Signals and DAGs
A signal in NKIDO is any value that changes over time. Usually audio, but also control values like envelopes or LFOs. Every patch is a graph of signals flowing through operators.
Everything is a graph
When you write a patch, you’re describing a DAG (directed acyclic graph) of DSP nodes. Each node takes signals as input and produces a signal as output. The pipe operator |> connects them.
osc("sin", 440) * 0.3
|> lp(@, 1200)
|> reverb(@, 0.4)
|> out(@) NKIDO compiles this graph to bytecode that runs in a stack-based VM, one audio block at a time. No per-sample allocations, no runtime garbage collection.
Signal rates
Signals run at one of two rates:
- Audio-rate: one value per sample (48 kHz typical). Oscillators, filters, delays, mixers all produce audio-rate signals.
- Control-rate: one value per audio block (~128 samples). Cheaper; used for parameter modulation like LFOs and envelopes.
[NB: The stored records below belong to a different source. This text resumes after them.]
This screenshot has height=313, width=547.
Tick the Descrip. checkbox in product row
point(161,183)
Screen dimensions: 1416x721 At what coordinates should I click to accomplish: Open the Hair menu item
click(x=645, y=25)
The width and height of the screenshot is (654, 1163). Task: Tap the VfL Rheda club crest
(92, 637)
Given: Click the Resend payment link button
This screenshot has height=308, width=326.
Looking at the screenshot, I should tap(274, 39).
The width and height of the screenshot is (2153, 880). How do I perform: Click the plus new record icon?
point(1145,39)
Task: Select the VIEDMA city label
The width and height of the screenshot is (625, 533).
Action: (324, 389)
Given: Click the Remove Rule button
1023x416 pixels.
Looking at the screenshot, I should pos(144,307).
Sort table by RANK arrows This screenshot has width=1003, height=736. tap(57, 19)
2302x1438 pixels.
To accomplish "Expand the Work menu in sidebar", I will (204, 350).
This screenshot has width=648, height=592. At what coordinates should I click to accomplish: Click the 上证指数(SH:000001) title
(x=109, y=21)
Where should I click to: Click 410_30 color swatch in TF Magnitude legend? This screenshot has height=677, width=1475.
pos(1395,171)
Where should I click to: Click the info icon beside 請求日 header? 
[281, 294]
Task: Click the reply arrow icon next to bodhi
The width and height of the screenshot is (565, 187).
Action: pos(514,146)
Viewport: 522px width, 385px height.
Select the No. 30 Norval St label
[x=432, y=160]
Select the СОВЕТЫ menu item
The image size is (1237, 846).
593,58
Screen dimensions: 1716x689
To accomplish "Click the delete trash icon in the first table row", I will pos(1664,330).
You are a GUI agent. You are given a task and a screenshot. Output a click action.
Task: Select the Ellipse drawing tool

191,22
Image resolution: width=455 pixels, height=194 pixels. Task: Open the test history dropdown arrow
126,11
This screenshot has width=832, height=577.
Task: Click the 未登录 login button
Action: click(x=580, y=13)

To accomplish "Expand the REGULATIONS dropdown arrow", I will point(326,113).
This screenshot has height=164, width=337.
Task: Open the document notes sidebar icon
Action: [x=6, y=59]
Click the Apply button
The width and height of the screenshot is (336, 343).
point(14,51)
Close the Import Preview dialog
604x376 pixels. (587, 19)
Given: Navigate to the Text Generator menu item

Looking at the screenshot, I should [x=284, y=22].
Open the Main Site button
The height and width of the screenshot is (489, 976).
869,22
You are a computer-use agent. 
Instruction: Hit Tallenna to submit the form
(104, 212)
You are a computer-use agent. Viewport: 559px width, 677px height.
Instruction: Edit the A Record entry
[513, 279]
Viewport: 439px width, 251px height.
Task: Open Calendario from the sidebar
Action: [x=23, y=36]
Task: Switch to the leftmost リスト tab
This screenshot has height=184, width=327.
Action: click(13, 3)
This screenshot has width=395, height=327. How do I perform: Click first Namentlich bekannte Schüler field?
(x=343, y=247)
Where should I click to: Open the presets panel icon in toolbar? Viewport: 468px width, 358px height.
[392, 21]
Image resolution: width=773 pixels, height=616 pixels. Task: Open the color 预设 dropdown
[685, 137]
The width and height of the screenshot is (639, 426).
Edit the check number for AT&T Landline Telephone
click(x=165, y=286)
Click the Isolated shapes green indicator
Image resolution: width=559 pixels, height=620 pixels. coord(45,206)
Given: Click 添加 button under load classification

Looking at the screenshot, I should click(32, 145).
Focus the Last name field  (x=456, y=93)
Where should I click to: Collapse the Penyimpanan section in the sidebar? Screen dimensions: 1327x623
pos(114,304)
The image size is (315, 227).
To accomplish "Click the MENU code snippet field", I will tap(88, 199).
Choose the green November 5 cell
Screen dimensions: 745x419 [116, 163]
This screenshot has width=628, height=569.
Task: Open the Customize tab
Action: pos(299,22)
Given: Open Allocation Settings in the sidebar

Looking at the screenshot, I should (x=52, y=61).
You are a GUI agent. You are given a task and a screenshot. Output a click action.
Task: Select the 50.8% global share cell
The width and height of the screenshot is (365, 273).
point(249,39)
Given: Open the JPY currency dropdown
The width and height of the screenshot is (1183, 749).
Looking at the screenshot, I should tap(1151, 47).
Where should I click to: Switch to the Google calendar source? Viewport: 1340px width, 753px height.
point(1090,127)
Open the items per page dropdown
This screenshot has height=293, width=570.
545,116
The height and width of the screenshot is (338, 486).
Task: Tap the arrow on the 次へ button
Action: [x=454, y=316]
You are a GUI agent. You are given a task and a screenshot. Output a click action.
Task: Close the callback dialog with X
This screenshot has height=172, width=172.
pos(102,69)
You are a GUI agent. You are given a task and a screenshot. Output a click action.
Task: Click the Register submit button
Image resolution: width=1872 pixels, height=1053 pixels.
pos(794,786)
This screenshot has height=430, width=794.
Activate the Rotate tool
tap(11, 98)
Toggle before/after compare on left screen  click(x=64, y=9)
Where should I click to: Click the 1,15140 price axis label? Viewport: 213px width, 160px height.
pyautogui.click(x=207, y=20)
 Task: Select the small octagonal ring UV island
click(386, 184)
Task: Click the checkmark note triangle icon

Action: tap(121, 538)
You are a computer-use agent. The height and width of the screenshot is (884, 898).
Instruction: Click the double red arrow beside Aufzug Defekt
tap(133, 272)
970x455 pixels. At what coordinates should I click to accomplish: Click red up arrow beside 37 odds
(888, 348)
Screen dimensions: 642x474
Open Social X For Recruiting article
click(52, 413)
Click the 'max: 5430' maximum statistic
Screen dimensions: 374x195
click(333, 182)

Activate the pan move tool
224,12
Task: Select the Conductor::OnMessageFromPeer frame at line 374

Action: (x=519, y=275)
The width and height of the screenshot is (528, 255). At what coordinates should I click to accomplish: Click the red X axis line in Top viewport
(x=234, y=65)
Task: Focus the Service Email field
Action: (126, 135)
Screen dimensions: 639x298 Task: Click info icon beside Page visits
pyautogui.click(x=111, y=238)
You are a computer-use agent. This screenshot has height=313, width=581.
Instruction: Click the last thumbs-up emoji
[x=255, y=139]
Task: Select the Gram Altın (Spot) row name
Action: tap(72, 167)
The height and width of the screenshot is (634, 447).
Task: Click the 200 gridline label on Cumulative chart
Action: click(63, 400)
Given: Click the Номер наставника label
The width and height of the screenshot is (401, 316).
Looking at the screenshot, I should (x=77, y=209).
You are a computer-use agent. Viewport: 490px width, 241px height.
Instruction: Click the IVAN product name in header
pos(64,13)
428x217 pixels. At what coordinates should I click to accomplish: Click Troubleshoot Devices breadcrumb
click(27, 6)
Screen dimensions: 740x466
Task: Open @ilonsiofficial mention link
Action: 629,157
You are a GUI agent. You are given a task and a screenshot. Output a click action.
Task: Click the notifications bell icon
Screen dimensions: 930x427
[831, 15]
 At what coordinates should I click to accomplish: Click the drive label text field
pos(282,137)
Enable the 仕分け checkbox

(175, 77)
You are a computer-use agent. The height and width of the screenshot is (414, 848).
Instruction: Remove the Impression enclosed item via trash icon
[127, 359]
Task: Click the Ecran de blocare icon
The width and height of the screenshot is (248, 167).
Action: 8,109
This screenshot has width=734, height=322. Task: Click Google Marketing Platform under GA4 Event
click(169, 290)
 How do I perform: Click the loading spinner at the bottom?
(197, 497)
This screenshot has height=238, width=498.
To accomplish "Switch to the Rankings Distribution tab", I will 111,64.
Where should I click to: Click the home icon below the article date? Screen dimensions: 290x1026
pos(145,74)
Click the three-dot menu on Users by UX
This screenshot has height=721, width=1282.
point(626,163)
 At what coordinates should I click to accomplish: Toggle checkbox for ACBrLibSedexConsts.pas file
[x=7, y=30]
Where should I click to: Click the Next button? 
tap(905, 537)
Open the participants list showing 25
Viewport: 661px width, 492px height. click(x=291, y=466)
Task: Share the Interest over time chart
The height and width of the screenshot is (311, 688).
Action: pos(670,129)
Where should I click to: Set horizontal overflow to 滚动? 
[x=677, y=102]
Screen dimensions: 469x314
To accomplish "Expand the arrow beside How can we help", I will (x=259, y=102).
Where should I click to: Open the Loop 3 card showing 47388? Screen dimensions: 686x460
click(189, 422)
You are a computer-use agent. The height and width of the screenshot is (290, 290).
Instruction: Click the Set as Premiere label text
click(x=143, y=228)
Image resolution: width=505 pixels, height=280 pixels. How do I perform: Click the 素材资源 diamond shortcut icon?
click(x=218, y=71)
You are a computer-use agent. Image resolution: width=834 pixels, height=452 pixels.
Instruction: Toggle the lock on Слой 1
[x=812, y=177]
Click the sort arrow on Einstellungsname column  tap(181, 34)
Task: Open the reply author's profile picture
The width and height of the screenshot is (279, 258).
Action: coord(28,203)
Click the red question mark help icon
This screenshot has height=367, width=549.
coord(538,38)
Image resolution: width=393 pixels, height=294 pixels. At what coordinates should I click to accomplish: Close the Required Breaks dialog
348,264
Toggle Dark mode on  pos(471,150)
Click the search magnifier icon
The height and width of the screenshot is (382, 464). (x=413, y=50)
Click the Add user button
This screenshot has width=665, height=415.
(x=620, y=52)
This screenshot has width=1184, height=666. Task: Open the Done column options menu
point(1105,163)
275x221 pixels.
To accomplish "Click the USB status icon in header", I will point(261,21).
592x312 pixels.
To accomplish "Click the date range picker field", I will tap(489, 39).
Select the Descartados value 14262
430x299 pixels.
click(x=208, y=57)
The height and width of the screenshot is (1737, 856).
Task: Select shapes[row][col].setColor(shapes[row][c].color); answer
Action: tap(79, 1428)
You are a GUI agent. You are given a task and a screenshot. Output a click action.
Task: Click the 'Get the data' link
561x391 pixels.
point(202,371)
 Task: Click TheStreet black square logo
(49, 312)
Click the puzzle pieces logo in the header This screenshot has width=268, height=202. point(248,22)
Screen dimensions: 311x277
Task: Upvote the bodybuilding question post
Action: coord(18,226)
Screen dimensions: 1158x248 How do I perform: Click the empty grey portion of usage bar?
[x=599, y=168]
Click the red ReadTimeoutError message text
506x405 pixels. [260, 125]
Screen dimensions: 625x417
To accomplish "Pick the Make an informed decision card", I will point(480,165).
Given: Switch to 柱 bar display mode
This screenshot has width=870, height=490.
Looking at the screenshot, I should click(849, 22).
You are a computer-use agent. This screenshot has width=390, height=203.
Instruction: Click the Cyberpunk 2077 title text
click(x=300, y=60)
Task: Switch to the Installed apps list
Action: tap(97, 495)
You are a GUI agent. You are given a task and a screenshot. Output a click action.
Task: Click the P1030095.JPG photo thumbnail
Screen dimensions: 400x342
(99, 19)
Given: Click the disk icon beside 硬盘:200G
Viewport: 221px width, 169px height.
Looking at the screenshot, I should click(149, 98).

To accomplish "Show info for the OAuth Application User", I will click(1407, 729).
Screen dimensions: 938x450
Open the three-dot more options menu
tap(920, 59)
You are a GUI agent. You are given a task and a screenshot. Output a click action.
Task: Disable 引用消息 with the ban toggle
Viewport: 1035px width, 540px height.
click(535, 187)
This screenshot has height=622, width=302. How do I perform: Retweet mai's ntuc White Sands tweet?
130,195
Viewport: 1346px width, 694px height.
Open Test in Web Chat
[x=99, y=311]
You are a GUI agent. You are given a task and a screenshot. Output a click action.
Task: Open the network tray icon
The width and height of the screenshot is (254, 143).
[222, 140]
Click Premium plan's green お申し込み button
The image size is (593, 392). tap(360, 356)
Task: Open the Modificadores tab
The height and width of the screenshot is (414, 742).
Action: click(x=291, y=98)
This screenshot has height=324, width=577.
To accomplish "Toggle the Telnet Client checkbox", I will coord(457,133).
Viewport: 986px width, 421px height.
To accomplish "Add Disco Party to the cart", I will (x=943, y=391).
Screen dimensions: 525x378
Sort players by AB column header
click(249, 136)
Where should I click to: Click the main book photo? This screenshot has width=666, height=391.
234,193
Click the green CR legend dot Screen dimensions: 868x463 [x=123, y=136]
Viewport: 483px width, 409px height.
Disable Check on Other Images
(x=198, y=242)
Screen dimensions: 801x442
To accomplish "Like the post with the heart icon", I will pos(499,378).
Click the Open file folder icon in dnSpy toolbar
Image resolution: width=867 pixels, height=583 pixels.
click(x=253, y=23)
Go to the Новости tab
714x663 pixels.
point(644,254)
You rarely need to think about rates directly (operators coerce as needed) but control-rate modulation is how you get CPU-efficient sweeps and LFOs.
Why a DAG?
A DAG has no cycles, which means every signal can be computed in topological order with a single pass through the graph. That’s what makes NKIDO fast enough to run on a microcontroller and still predictable enough to hot-swap safely.
Feedback loops (delays, reverb tails) are modeled as explicit delay-line nodes, not as cycles in the graph. This keeps the DAG acyclic while still letting you build feedback-heavy patches.